Despite her hard word and dedication to her community, Miss Arellano admits that she was surprised that she won the NCLA scholarship. In one of her classes, alone, 13 girls applied.

“I didn’t really think that I had a chance, but I realized that I was doing good work in my community,” says Miss Arellano, who states that she was as honest as possible about herself in her essay. “Writing this was really good for me, and I am really happy to have won.”


Diana Urbina, Orange Glen High School

The other high school scholarship recipients are: Andrea Meza of San Pasqual High, Elizabeth Negrette of Oceanside High, Paloma Rocha and Diana Urbina of Orange Glen High and Karanne Tucker of Carlsbad High.

The middle school award recipients are: Patricia M. Benitez and Ana Rojas of La Paloma, Angela Castro and Marisol Solano of Lincoln Middle, Ariana Fierro of Hidden Valley Middle and Janet Perez and Lucierto Zavala of Del Dios Middle.

This Saturday morning, these young Latinas and an estimated 550 to 650 other girls and their mothers will join 112 workshop presenters and Keynote speaker, Maria Elena Gaitan, a multi-media artist, in exploring the world of opportunity. They will discuss topics ranging from mathematics, science and computer technology, to social work, medicine and personal goal setting.

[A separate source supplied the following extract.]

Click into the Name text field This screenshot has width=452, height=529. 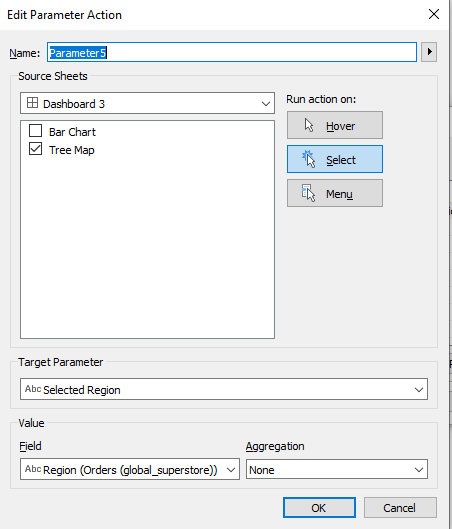(x=232, y=52)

To women like Ms. Gonzalez, helping to provide these young Latinas with a future filled with rewarding careers makes the long hours she volunteers to the NCLA worthwhile.

“Our objectives and purposes are to educate and support Latinas in their professional and personal endeavors, and in their lives,” says Ms. Gonzalez. “We believe we can do this by providing a network of mentors, programs and scholarships that emphasize Latina empowerment through cultural awareness, pride and celebration.”